Son trascorsi piu' di due anni dal seminale 'Regn In Blood', gli Slayer hanno passato ogni limite
con quel terribile disco vendendo a palate, suonando piu' velocemente e piu' malignamente di chiunque
altro, scrivendo i testi piu' provocanti e fatto saltare gli Hi -Fi di tutto il globo. Chi aspettava come il Messia il nuovo parto della band storcera' un po' il naso sentendo questo opaco 'South Of Heaven'. Araya e soci non suonano alla velocita' della luce anzi, il pezzo migliore del platter sara' proprio
una scurissima ballad, la titletrack, uno dei piatti forti delle loro future esibizioni dal vivo, il cui arpeggio iniziale mette i brividi dal primo secondo. Che vuol dire? Gli Slayer rallentano? Si e no. In generale comunque si ha la sensazione che la band voglia provare altro, incupendo e rallentando i pezzi fino a ottenere un disco maggiormente riflessivo e con un approccio piu' maturo alle liriche perche', forse,
il polverone sollevato dal mitico pezzo 'Angel Of Death' ha lasciato il segno, raffreddando gli animi della scatenata band californiana.
Lombardo non ci stupisce piu' per la velocita' disumana con la quale sorreggeva i pezzi anzi, cerca un approccio prevalentemente tecnico e ragionato, lavorando enormemente sulle rullate senza comunque nascondere il proprio amore per l'alta velocita' che, cmq, raramente affiora anche se l'essenzialita' e la precisione del suo stile sono impareggiabili.
Pezzi come la martellante 'Silent Scream' e la rabbiosa 'Ghost Of War' ( l'unico brano che pare "escluso" dal precedente platter ) dimostrano che King e Hannemann non han perso l'istinto per il riffing, ed il songwriting si fa piu' maturo e intricato, i brani appaiono piu' riflessivi, frequentemente scanditi da mid-tempos, con testi non piu' ferocemente offensivi ma intenti a denunciare le schifezze quotidiane quali la guerra del Viet - Nam ( Mandatory Suicide ) e la soppressione della liberta' individuale poi, rimane sempre aperta la diatriba con la chiesa e le congregazioni ecclesiastiche a dar ispirazione ai nostri.

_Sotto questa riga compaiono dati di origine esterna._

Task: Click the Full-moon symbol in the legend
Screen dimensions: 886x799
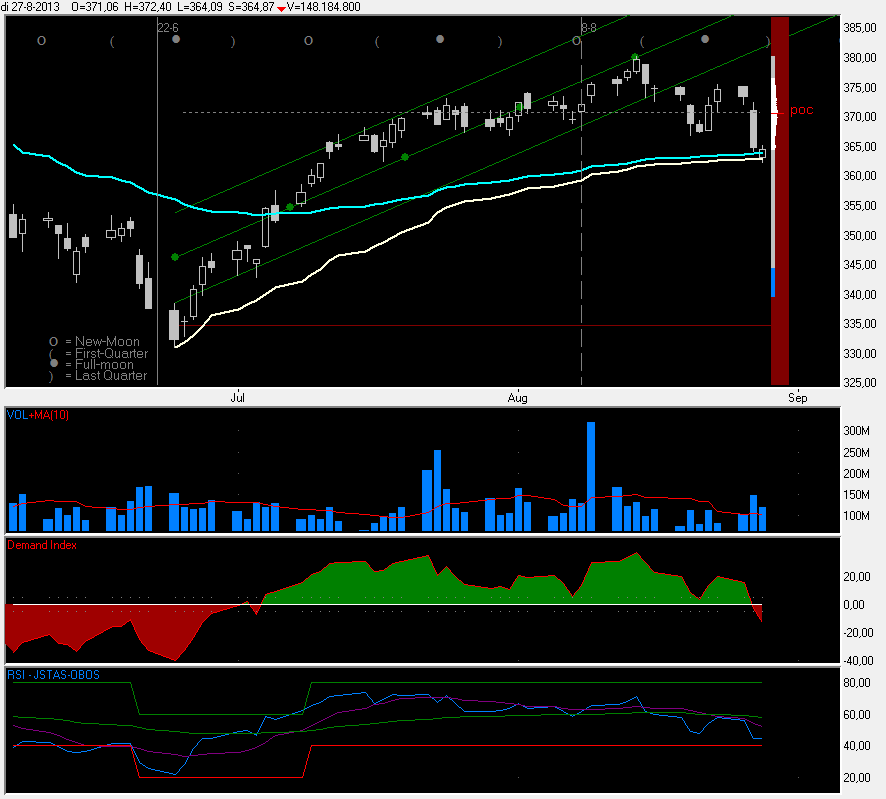Action: (x=66, y=365)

La produzione di Rick Rubin, per il tempo, era la migliore possibile tanto che i suoni secchi non hanno subito
il passar del tempo, anzi, rendono il disco ancor piu' cupo e catacombale, notturno ed inquietante. E' evidente l'impegno della band a voler sperimentare in questo 'South Of heaven', perche' nei testi c'e' la ricerca, nella musica una svolta e tutto e' accompagnato da una riflessione sullo stato di cio' che sta a sud del paradiso: le atrocita' quotidiane. Tutta la band sembra estremamente affascinata da film e letteratura horror, scenari apocalittici e dalle pagine della cruda, cronaca nera quotidiana; quelle stesse pagine che le gente comune sfoglia con fastidio senza prestar attenzione, quasi si trattasse di avvenimenti appartenenti ad un altro
pianeta. Gli Slayer hanno il pregio ed il coraggio di sbatter tutto questo in faccia ai propri ascoltatori, in modo si' diretto ma anche un po' criptico, di modo da obbligarci a riflettere su quei 'maledetti' testi. In chiusura appare 'Dissident Aggressor', una scialba cover dei Priest che lascia abbastanza delusi e, in definitiva, questo e' un disco di transizione, abbastanza lontano dal canonico thrash e la sua qualita' non si discute, pero' lascia un po' d'amaro in bocca per un senso d'incompiutezza che lo accompagna.